Some of them are probably short and sweet and could live happily as [doctests](https://doc.rust-lang.org/rustdoc/documentation-tests.html), which are amazing btw. But some of them are more awkward to present in such form, because, for example, of their size or number. Typically when you have an example of how the program should behave you write an example-based unit test. Ideally, each of them would represent an isolated example and they should fail independently. But, converting your source data files into a unit test one by one, manually, can be a bit tedious.
[Rust build scripts](https://doc.rust-lang.org/cargo/reference/build-scripts.html) to the rescue !
What if you could could just iterate over the data files you have already and then produce unit tests accordingly ?
What follows is an example of such, where we iterate over directories and generate one unit test per each, assuming all of them contain files named according to our convention.

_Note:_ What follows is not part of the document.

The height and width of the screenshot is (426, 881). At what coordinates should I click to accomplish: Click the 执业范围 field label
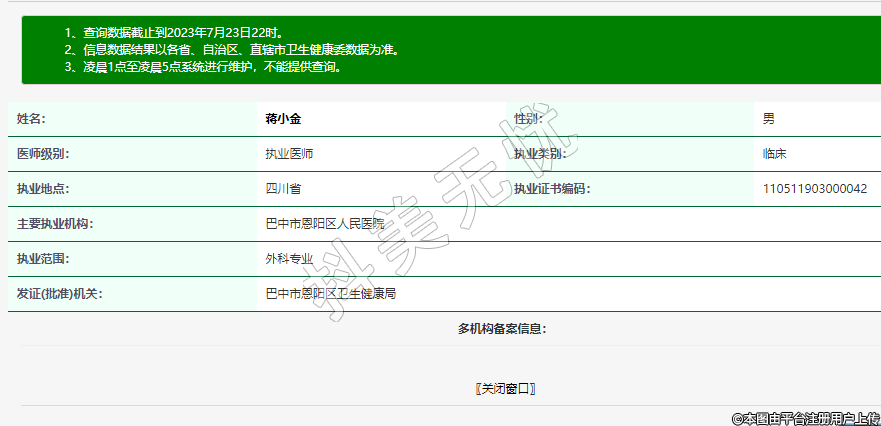tap(43, 259)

I chose to generate integration tests here, but you can generate pretty much any code using this technique.
`tests/test_loader.rs`
```rust
// include tests generated by `build.rs`, one test per directory in tests/data
include!(concat!(env!("OUT_DIR"), "/tests.rs"));
```
`build.rs`
```rust
use std::env;
use std::fs::read_dir;
use std::fs::DirEntry;
use std::fs::File;
use std::io::Write;
use std::path::Path;
// build script's entry point
fn main() {
let out_dir = env::var("OUT_DIR").unwrap();
let destination = Path::new(&out_dir).join("tests.rs");
let mut test_file = File::create(&destination).unwrap();
// write test file header, put `use`, `const` etc there
write_header(&mut test_file);
let test_data_directories = read_dir("./tests/data/").unwrap();
for directory in test_data_directories {
write_test(&mut test_file, &directory.unwrap());
}
}
fn write_test(test_file: &mut File, directory: &DirEntry) {
let directory = directory.path().canonicalize().unwrap();
let path = directory.display();
let test_name = format!(
"prefix_if_needed_{}",
directory.file_name().unwrap().to_string_lossy()
);
write!(
test_file,
include_str!("./tests/test_template"),
name = test_name,
path = path
)
.unwrap();
}
fn write_header(test_file: &mut File) {
write!(
test_file,
r#"
use crate_under_test::functionality_under_test;
"#
)
.unwrap();
}
```
`tests/test-template`
```rust
#[test]
fn {name}() {{
let input = include_str!("{path}/input-data");
let expected_output = include_str!("{path}/output-data");
let actual_output = functionality_under_test(input);
assert_eq!(expected_output, actual_output);
}}
```
So to recap - first the `build.rs` script creates `$OUT_DIR/tests.rs` file containing all the generated tests code.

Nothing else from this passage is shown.